I would like to fill column b
of a dataframe with values from a
in case b
is nan
, and I would like to do it in a method chain, but I cannot figure out how to do this.
The following works
import numpy as np
import pandas as pd
df = pd.DataFrame(
{"a": [1, 2, 3, 4], "b": [10, np.nan, np.nan, 40], "c": ["a", "b", "c", "d"]}
)
df["b"] = df[["a", "b"]].ffill(axis=1)["b"]
print(df.to_markdown())
| | a | b | c |
|---:|----:|----:|:----|
| 0 | 1 | 10 | a |
| 1 | 2 | 2 | b |
| 2 | 3 | 3 | c |
| 3 | 4 | 40 | d |
but is not method-chained. Thanks a lot for the help!

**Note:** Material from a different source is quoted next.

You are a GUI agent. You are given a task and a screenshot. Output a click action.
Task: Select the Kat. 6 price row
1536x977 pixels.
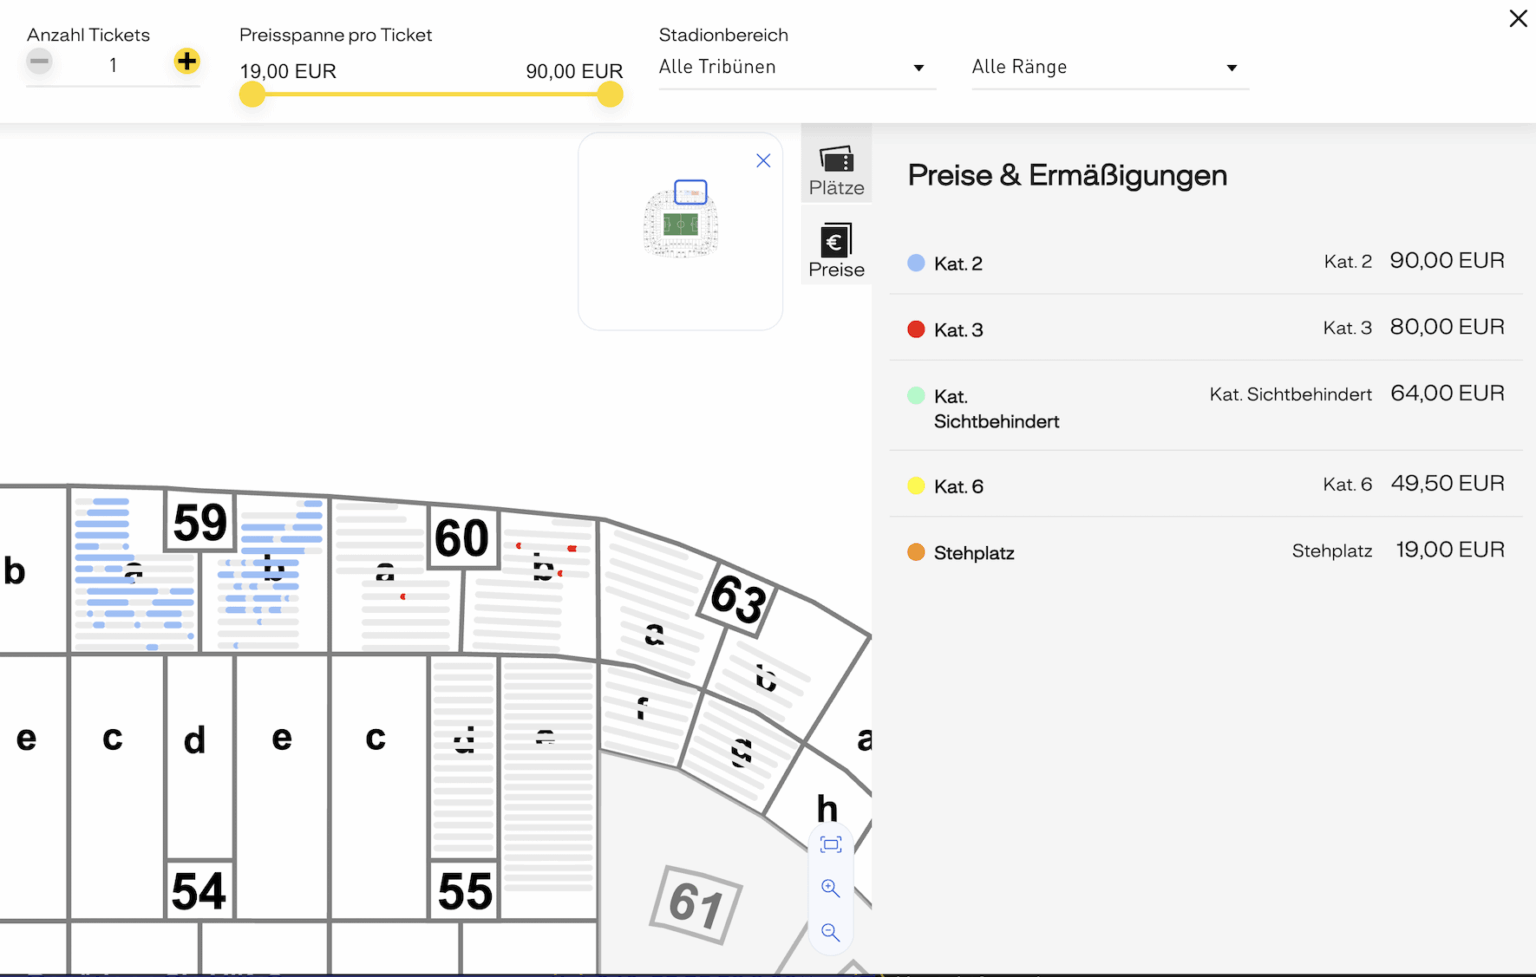[1200, 485]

CodePudding user response:
df = pd.DataFrame({"a": [1, 2, 3, 4], "b": [10, np.nan, np.nan, 40], "c": ["a", "b", "c", "d"]})
df['b'] = df.b.fillna(df.a)
| | a | b | c |
|---:|----:|----:|:----|
| 0 | 1 | 10 | a |
| 1 | 2 | 2 | b |
| 2 | 3 | 3 | c |
| 3 | 4 | 40 | d |
CodePudding user response:
One solution I have found is by using the pyjanitor library:
import pandas as pd
import pyjanitor
df = pd.DataFrame(
{"a": [1, 2, 3, 4], "b": [10, np.nan, np.nan, 40], "c": ["a", "b", "c", "d"]}
)
df.case_when(
lambda x: x["b"].isna(), lambda x: x["a"], lambda x: x["b"], column_name="b"
)
Here, the case_when(...)
can be integrated into a chain of manipulations and we still keep the whole dataframe in the chain.
I wonder how this could be accomplished without pyjanitor
.